Posted by Author on August 20, 2007

By Xin Guo, Epoch Times Staff, Aug 16, 2007 –

Ancient Chinese science and technology were very advanced. The Ancient Chinese knew more about science and technology than any other culture. For instance, the yin-yang fish bowl that is part of the collection of the Hangzhou Museum in China’s Zhejiang Province cannot be explained by modern science nor replicated by modern technology. It remains a mystery to the world.

Among the collections of the Hangzhou Museum, there is a bronze spouting bowl named the “Yin-Yang Fish Bowl.” The bowl, which is about the size of a washbasin, has two handles and a decoration of four fish at the bottom. There are four clear parabolas drawn between the fish, just as those described in the Yi Jing (The Book of Changes).

If you fill the bowl half-full of water and rub the handles with your palms, instantly the water in the bowl will tumble and the vibration will cause water to spout four two-foot-tall fountains from the mouth of each fish on the wall of the bowl.

Moreover, the bowl will make the same sound as chanting the ancient divination words in the Yi Jing.

Bowl Cannot be Replicated by Any Modern Technology

Physicists from the U.S. and Japan have used all kinds of modern scientific instruments to examine and investigate the bowl trying to find out its construction principles of heat conductivity, sensoring, self-propelling, and spraying and making sound, but have not succeeded.

In October 1986, a replica bronze spouting bowl was made in the U.S. It looked identical to the yin-yang fish bowl but was a failure, as it could not function properly: It could not spout water, and the sound it made was very dull.

Modern science can only lament its insignificance before the miracles created by ancient Chinese technology and treat it as an unsolved mystery.

What were the principles upon which ancient people made the bronze fish bowl?
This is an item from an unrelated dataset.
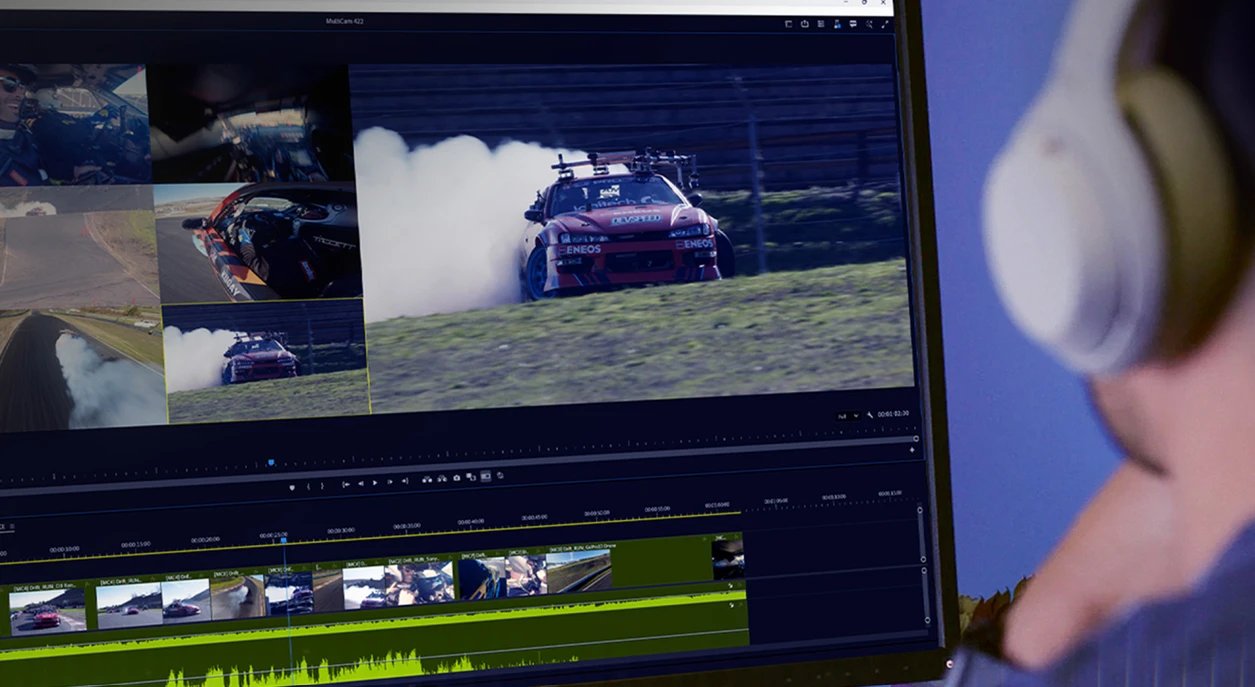Click the blue playhead on preview scrub bar
1255x687 pixels.
pyautogui.click(x=270, y=462)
As developed as it is today, why can’t modern science and technology make a replica of a bronze ware bowl made by people in ancient times?

According to experts’ analysis, modern science is analytical science. Characterized by high accuracy and strict quantification, it has reached the level of micro quantum technology. The so-called “Nami Technology” may very well represent the achievements of today’s high-tech. Yet modern science has a fatal weakness: linearism. Linear science still dominates today’s modern science and continues to apply a simplified approach to natural phenomena as always.
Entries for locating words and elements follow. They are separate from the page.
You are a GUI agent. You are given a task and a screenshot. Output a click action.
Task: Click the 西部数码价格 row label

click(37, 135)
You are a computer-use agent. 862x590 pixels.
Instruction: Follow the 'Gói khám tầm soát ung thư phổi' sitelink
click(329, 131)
The real world and Mother Nature do not conform to linear principles, but in most cases non-linear theory instead. Modern science and technology are nothing but man-made simplification against the truth of Mother Nature.

Fountains of water that are similar to those in the bronze spouting fish bowl are called “solitary wave” or soliton phenomena. Different from ordinary waves, solitary waves do not disperse when occurring, and therefore can last a long time. The existence of solitary waves is a non-linear phenomenon.

Thus the construction principles of the yin-yang fish bowl are far beyond the scope of modern science, and it is therefore impossible for modern technology to replicate.

Original report from the Epochtimes

4 Responses to “Mystery: Ancient Chinese Yin Yang Fish Bowl Can’t be Replicated”

  1. Yangtze Guru said

    I like this online magazine – does the fish bowl hold any deep theories – is it just a mystery or is there a deeper meaning to it?

  2. Grushi said

    Hello. I would like to know if you keep any track about this. I’m pretty interested. Thanks.

  3. Mary Klotz said

    these bowls are available in several sizes and work very well-
    fascinating, but certainly reproducable.

    I’d like to find a wholesale source.

  4. Rose Denker said

    Can anyone advise where the village is that specializes in water chimes? I saw a program once on China which had visited this place. It was a small out of the way village they said was known for making “music” out of tall tin=like cylindrical jugs that had covers with large cutout holes. When water dripped into these holes, a tone was produced and each jug was filled to different capacities to make a different sound. The result was very comforting and I always wanted to go to this place. But I can’t find the name of the place.